Estratto fornito:
In occasione della Pasqua 2008 il settimanale diocesano di venezia, gente Veneta, intervista il card. Angelo Scola. Che parla del desiderio di infirito di ciascuno di noi, e della felicità vera, piena, alla portata di tutti.

Gesù, a Pasqua, ha qualcosa da dire, soprattutto, sia a chi si
nasconde nella mediocrità sia a chi si gingilla tra le pieghe del
male e del negativo. Due categorie, queste, parecchio frequentate nel
nostro Occidente opulento, anche se attraversato dai brividi di
ricorrenti crisi.
Gesù, a Pasqua, ha da dire che esiste un percorso, impegnativo ma
alla nostra portata, che conduce alla felicità e alla pienezza. Perché
esiste – lo ricorda il Patriarca – la via per realizzare il
desiderio di infinito che costituisce la stoffa del nostro cuore; ed
esiste il tracciato che ci consente di non precipitare nel baratro
del male né di sostare neghittosamente fra i suoi anfratti, ma di
superarlo, sconfiggerlo e salvarci.

Eminenza, lei ha sottolineato ai giovani, sabato scorso alla Via
Crucis a Mestre, il pericolo di una vita che si accontenta della
mediocrità. In che termini?

Estratto dei dati:
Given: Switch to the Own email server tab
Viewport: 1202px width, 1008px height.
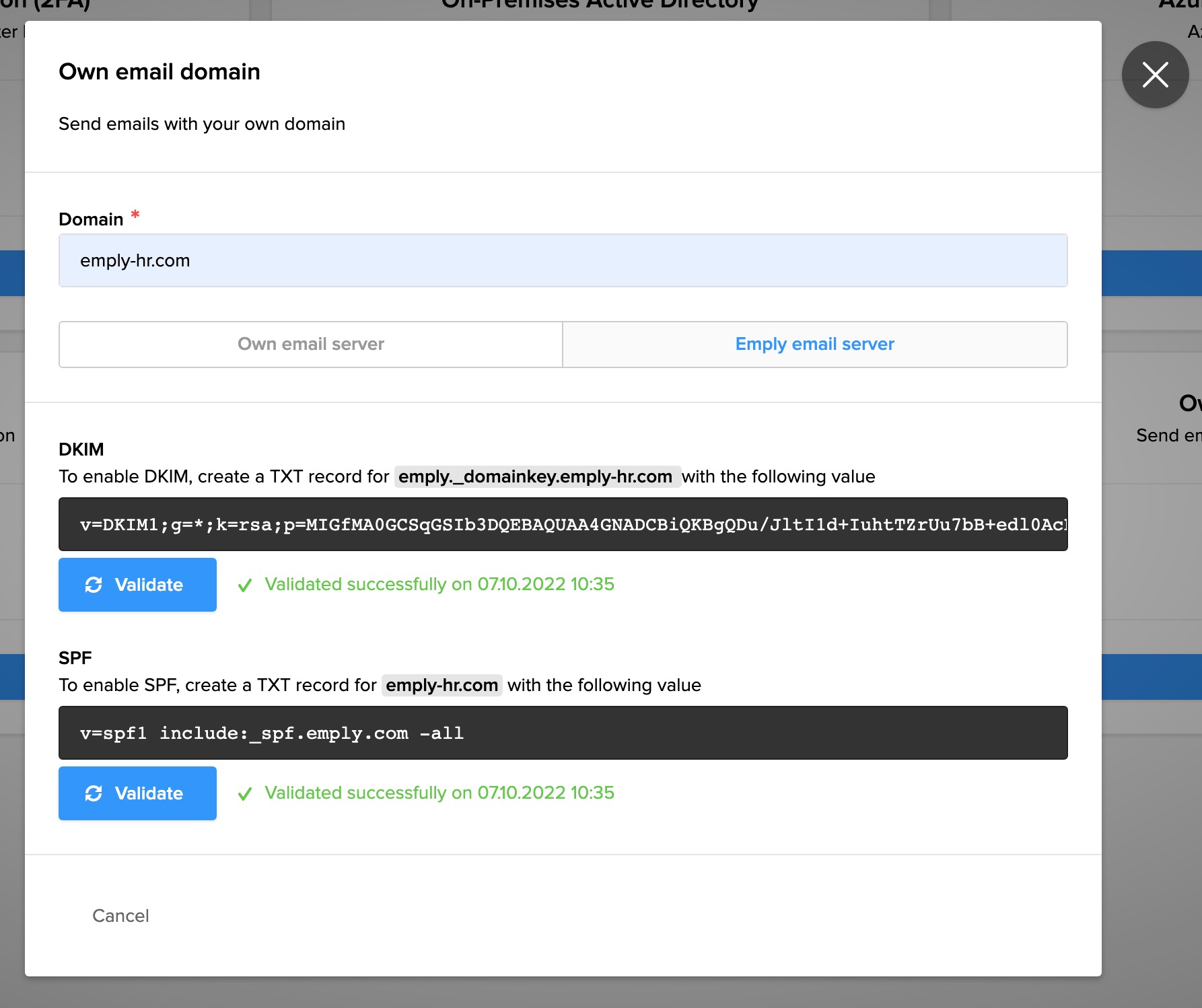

Istruzioni di lavoro:
1. Nell'intervista al cardinale Scola, in quale città si è tenuta la Via Crucis con i giovani del sabato precedente?
2. Riporta il passo dell'intervista al cardinale Scola che si apre con le parole contenenti "Gesù, a Pasqua, ha da" e si chiude con "In che termini?", rinominando "Patriarca" in "Cardinale".
3. Prosegui l'intervista al cardinale Scola dal punto in cui si interrompe.

Risposte finali:
1. A Mestre.

2.
Gesù, a Pasqua, ha da dire che esiste un percorso, impegnativo ma
alla nostra portata, che conduce alla felicità e alla pienezza. Perché
esiste – lo ricorda il Cardinale – la via per realizzare il
desiderio di infinito che costituisce la stoffa del nostro cuore; ed
esiste il tracciato che ci consente di non precipitare nel baratro
del male né di sostare neghittosamente fra i suoi anfratti, ma di
superarlo, sconfiggerlo e salvarci.

Eminenza, lei ha sottolineato ai giovani, sabato scorso alla Via
Crucis a Mestre, il pericolo di una vita che si accontenta della
mediocrità. In che termini?

3.
Nel nostro clima culturale c’è una tendenza che io chiamo
“accomodarsi nella finitudine”. Lo dicevo ai giovani che, per la loro meditazione
davanti alla Croce, hanno scelto un titolo
bellissimo: “Voglio l’impossibile”. La mentalità
dominante sembra invece insinuare che questo impossibile, cioè la
realizzazione del desiderio di infinito che abita il nostro cuore, non sia
alla nostra portata. E perciò che la
scelta più intelligente, più realistica, più umanamente efficace sia
accomodarsi nella finitudine.

Che significa?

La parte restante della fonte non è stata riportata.